AUSGEWÄHLTER TEXTAUSZUG -
Der Muharram nimmt seinen Anfang mit der Auswanderung von Mekka nach Medina und diese steht symbolisch auch für den Schutz des Glaubens, dafür, ihn leben und leben lassen zu können. Dies ist aber bei Weitem nicht die einzige Symbolik, für die dieser Monat steht. So ist mit ihm unbedingt auch verbunden das Bild von der legendären Solidarität zwischen den Ensar und den Muhadschirin, den Muslimen in Medina und den zugezogenen Muslimen aus Mekka. Von ihrem gemeinsamen Kampf für ihr Fortbestehen. Die Hidschra steht mit Alledem aber auch für den Mut und den Erfolg, auf offenbarten Geheiß Allahs zu verlassen die Heimat, Haus und Hof, die nächsten Verwandten und alles andere, was einem lieb und teur ist, und aufzubrechen in Richtung eines freien Lebens. So steht der Name dieses Monats auch für die Selbstlosigkeit der Ensar, die ihre Glaubensbrüder aus Mekka nicht nur aufgenommen, sondern, rein um des Wohlgefallen Allahs willen, mit ihnen auch alles geteilt haben was sie selbst in Händen hatten.

Gespeicherte Dateneinträge -
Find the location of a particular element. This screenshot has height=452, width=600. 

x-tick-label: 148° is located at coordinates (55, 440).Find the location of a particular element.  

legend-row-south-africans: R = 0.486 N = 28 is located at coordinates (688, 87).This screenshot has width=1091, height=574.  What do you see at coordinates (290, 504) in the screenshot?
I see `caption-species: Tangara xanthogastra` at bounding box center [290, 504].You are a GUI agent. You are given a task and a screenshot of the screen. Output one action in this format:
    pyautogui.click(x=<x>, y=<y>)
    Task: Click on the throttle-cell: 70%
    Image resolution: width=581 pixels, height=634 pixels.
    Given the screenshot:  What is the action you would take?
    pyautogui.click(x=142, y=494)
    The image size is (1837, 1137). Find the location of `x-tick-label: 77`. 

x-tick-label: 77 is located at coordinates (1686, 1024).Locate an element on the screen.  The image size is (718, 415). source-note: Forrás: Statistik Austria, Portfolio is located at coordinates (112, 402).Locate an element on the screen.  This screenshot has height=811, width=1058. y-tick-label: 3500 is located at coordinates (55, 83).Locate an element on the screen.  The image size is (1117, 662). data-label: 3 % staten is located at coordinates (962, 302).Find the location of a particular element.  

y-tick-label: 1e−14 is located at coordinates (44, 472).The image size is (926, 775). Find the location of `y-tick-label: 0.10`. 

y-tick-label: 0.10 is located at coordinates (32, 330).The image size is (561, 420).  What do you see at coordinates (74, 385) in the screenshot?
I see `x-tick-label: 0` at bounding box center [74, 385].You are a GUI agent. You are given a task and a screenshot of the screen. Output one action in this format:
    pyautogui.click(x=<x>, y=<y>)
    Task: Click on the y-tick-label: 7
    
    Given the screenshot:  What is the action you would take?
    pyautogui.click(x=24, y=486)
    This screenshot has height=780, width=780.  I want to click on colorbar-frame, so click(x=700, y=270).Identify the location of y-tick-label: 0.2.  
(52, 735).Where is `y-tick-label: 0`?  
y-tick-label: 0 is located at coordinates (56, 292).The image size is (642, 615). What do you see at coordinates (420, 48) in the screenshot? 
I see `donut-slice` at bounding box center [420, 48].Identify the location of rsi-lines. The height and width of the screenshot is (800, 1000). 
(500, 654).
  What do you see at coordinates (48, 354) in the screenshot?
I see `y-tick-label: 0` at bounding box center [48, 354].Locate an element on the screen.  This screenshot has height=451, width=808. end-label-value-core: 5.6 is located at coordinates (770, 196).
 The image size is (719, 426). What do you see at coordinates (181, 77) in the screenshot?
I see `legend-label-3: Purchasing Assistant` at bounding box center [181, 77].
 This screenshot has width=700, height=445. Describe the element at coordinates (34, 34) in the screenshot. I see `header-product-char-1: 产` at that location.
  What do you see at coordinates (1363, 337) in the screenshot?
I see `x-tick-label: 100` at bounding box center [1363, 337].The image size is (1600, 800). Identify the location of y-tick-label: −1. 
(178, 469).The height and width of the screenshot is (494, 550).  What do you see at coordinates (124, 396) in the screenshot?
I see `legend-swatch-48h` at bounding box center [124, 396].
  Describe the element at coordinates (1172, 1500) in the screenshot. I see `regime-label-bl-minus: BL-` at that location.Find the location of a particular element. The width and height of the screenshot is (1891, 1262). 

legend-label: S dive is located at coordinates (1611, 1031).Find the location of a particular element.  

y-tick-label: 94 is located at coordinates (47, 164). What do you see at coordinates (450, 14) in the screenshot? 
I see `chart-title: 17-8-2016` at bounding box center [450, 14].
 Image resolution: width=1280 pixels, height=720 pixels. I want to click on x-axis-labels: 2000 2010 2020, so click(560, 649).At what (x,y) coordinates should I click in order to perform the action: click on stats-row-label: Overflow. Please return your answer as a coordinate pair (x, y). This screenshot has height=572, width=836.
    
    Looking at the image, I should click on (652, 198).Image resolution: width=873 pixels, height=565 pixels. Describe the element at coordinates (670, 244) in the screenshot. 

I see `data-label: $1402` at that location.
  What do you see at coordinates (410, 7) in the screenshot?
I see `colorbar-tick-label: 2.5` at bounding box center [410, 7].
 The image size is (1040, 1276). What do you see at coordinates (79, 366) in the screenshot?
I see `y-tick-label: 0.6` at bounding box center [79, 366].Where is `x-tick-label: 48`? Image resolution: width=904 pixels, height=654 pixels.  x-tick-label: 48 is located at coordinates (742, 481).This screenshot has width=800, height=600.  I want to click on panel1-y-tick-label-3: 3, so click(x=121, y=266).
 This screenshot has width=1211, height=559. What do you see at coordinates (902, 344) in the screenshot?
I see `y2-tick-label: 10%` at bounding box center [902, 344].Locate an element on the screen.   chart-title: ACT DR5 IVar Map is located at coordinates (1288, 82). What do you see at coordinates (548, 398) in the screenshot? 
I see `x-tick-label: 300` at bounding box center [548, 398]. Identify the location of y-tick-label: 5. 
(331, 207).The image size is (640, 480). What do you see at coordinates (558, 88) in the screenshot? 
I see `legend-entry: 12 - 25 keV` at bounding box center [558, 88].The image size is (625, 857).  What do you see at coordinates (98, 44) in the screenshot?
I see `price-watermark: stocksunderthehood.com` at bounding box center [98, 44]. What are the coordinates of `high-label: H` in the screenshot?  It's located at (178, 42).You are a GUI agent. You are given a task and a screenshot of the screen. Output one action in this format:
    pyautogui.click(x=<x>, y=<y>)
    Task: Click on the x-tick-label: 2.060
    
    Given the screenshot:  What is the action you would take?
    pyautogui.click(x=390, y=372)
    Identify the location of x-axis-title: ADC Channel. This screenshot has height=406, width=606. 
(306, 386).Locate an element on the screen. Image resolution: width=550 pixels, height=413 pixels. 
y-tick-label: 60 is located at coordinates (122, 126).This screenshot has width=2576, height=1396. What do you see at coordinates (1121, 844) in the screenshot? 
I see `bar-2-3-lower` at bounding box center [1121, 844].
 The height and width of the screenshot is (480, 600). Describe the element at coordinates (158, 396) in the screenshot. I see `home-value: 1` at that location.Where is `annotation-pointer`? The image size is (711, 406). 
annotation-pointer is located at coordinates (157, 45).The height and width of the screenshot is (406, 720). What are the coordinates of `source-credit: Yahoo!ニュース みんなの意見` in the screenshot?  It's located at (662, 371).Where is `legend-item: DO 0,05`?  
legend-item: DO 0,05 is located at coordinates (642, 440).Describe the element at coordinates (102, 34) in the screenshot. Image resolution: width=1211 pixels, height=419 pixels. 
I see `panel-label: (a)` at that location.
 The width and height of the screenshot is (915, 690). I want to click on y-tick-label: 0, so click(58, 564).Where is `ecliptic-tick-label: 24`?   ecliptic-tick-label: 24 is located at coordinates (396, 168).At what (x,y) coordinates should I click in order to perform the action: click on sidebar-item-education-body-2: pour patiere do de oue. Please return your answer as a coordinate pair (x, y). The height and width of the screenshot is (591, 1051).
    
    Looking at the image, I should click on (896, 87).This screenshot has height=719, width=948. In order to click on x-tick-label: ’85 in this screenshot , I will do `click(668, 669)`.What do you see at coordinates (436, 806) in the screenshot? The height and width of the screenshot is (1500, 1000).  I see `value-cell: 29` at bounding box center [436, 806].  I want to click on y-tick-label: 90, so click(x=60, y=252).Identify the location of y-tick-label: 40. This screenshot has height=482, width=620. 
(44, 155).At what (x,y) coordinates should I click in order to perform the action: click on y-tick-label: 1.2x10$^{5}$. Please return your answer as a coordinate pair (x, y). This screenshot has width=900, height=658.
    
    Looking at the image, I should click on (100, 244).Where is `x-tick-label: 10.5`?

ARBEITSAUFTRÄGE -
(1) Gib den Absatz aus dem Textauszug, der mit „Der Muharram nimmt seinen Anfang“ beginnt, als knappe Stichpunktliste wieder. Behalte dabei seine zentralen Aussagen bei.
(2) Prüfe, ob die folgenden Aussagen mit dem Textauszug übereinstimmen. Antworte jeweils mit Ja oder Nein und zitiere die entscheidenden Worte.
(a) Der Muharram beginnt mit der Auswanderung von Medina nach Mekka.
(b) Mit den Ensar sind die Muslime in Medina gemeint.
(c) Der Schutz des Glaubens ist die einzige Symbolik dieses Monats.
(3) Beantworte die folgenden Fragen anhand des Textauszugs.
(a) Wer sind die Muhadschirin?
(b) In welche Richtung bricht man bei der Hidschra auf?
(c) Was teilten die Ensar mit ihren Glaubensbrüdern aus Mekka?
Die Datensätze stammen aus einer anderen Quelle.

LÖSUNGEN -
(1)
- Der Muharram beginnt mit der Auswanderung (Hidschra) von Mekka nach Medina.
- Diese symbolisiert den Schutz des Glaubens und die Möglichkeit, ihn zu leben und leben zu lassen.
- Der Monat steht außerdem für die Solidarität zwischen den Ensar, den Muslimen in Medina, und den Muhadschirin, den zugezogenen Muslimen aus Mekka, sowie für ihren gemeinsamen Kampf um ihr Fortbestehen.
- Die Hidschra steht für den Mut und den Erfolg, auf Allahs Geheiß Heimat, Besitz und Verwandte zu verlassen und in ein freies Leben aufzubrechen.
- Der Name des Monats steht auch für die Selbstlosigkeit der Ensar: Sie nahmen ihre Glaubensbrüder aus Mekka auf und teilten um Allahs willen alles mit ihnen.

(2)
(a) Nein: „mit der Auswanderung von Mekka nach Medina“
(b) Ja: „den Ensar und den Muhadschirin, den Muslimen in Medina und den zugezogenen Muslimen aus Mekka“
(c) Nein: „Dies ist aber bei Weitem nicht die einzige Symbolik, für die dieser Monat steht.“

(3)
(a) Die zugezogenen Muslime aus Mekka.
(b) In Richtung eines freien Lebens.
(c) Alles, was sie selbst in Händen hatten.